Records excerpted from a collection
►

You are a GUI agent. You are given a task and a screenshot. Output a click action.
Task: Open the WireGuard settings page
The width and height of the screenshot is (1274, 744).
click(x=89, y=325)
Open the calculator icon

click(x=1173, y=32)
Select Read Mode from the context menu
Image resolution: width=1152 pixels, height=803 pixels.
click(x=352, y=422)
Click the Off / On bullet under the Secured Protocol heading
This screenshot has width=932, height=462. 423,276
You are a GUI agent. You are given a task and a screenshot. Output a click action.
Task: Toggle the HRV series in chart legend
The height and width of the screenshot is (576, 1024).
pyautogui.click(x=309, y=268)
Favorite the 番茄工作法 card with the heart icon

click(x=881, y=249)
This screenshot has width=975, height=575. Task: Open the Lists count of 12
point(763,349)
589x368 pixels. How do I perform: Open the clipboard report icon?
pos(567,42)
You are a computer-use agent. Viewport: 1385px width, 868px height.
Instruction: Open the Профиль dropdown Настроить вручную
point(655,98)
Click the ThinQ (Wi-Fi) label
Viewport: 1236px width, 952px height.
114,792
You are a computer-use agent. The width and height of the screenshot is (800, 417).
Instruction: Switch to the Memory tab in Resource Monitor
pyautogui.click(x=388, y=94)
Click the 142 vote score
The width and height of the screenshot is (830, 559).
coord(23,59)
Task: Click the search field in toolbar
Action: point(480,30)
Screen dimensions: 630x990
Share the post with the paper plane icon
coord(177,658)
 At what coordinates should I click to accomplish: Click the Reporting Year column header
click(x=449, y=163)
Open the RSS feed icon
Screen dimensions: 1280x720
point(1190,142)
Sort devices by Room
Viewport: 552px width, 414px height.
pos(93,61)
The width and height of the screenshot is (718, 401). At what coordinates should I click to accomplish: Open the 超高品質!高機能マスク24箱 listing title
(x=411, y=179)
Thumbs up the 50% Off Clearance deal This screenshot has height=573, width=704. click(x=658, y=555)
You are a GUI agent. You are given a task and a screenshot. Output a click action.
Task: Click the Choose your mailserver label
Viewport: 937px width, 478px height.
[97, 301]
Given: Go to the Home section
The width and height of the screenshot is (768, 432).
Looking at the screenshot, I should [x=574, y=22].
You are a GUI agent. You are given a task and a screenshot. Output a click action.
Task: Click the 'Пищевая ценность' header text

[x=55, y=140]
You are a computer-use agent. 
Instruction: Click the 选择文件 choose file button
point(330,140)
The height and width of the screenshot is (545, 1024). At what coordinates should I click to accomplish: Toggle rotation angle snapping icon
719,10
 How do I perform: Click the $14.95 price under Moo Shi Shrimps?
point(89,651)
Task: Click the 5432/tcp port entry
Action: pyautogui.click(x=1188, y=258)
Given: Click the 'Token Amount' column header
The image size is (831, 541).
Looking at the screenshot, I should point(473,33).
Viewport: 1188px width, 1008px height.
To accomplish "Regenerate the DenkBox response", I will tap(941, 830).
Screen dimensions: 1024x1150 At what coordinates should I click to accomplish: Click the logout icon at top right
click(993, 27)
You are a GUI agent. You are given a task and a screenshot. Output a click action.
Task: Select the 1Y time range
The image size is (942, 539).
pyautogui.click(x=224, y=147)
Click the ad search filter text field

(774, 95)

◄

For each line shown above, write an exact copy.

**Written solution**
You are a GUI agent. You are given a task and a screenshot. Output a click action.
Task: Open the WireGuard settings page
The width and height of the screenshot is (1274, 744).
click(x=89, y=325)
Open the calculator icon

click(x=1173, y=32)
Select Read Mode from the context menu
Image resolution: width=1152 pixels, height=803 pixels.
click(x=352, y=422)
Click the Off / On bullet under the Secured Protocol heading
This screenshot has width=932, height=462. 423,276
You are a GUI agent. You are given a task and a screenshot. Output a click action.
Task: Toggle the HRV series in chart legend
The height and width of the screenshot is (576, 1024).
pyautogui.click(x=309, y=268)
Favorite the 番茄工作法 card with the heart icon

click(x=881, y=249)
This screenshot has width=975, height=575. Task: Open the Lists count of 12
point(763,349)
589x368 pixels. How do I perform: Open the clipboard report icon?
pos(567,42)
You are a computer-use agent. Viewport: 1385px width, 868px height.
Instruction: Open the Профиль dropdown Настроить вручную
point(655,98)
Click the ThinQ (Wi-Fi) label
Viewport: 1236px width, 952px height.
114,792
You are a computer-use agent. The width and height of the screenshot is (800, 417).
Instruction: Switch to the Memory tab in Resource Monitor
pyautogui.click(x=388, y=94)
Click the 142 vote score
The width and height of the screenshot is (830, 559).
coord(23,59)
Task: Click the search field in toolbar
Action: point(480,30)
Screen dimensions: 630x990
Share the post with the paper plane icon
coord(177,658)
 At what coordinates should I click to accomplish: Click the Reporting Year column header
click(x=449, y=163)
Open the RSS feed icon
Screen dimensions: 1280x720
point(1190,142)
Sort devices by Room
Viewport: 552px width, 414px height.
pos(93,61)
The width and height of the screenshot is (718, 401). At what coordinates should I click to accomplish: Open the 超高品質!高機能マスク24箱 listing title
(x=411, y=179)
Thumbs up the 50% Off Clearance deal This screenshot has height=573, width=704. click(x=658, y=555)
You are a GUI agent. You are given a task and a screenshot. Output a click action.
Task: Click the Choose your mailserver label
Viewport: 937px width, 478px height.
[97, 301]
Given: Go to the Home section
The width and height of the screenshot is (768, 432).
Looking at the screenshot, I should [x=574, y=22].
You are a GUI agent. You are given a task and a screenshot. Output a click action.
Task: Click the 'Пищевая ценность' header text

[x=55, y=140]
You are a computer-use agent. 
Instruction: Click the 选择文件 choose file button
point(330,140)
The height and width of the screenshot is (545, 1024). At what coordinates should I click to accomplish: Toggle rotation angle snapping icon
719,10
 How do I perform: Click the $14.95 price under Moo Shi Shrimps?
point(89,651)
Task: Click the 5432/tcp port entry
Action: pyautogui.click(x=1188, y=258)
Given: Click the 'Token Amount' column header
The image size is (831, 541).
Looking at the screenshot, I should point(473,33).
Viewport: 1188px width, 1008px height.
To accomplish "Regenerate the DenkBox response", I will tap(941, 830).
Screen dimensions: 1024x1150 At what coordinates should I click to accomplish: Click the logout icon at top right
click(993, 27)
You are a GUI agent. You are given a task and a screenshot. Output a click action.
Task: Select the 1Y time range
The image size is (942, 539).
pyautogui.click(x=224, y=147)
Click the ad search filter text field

(774, 95)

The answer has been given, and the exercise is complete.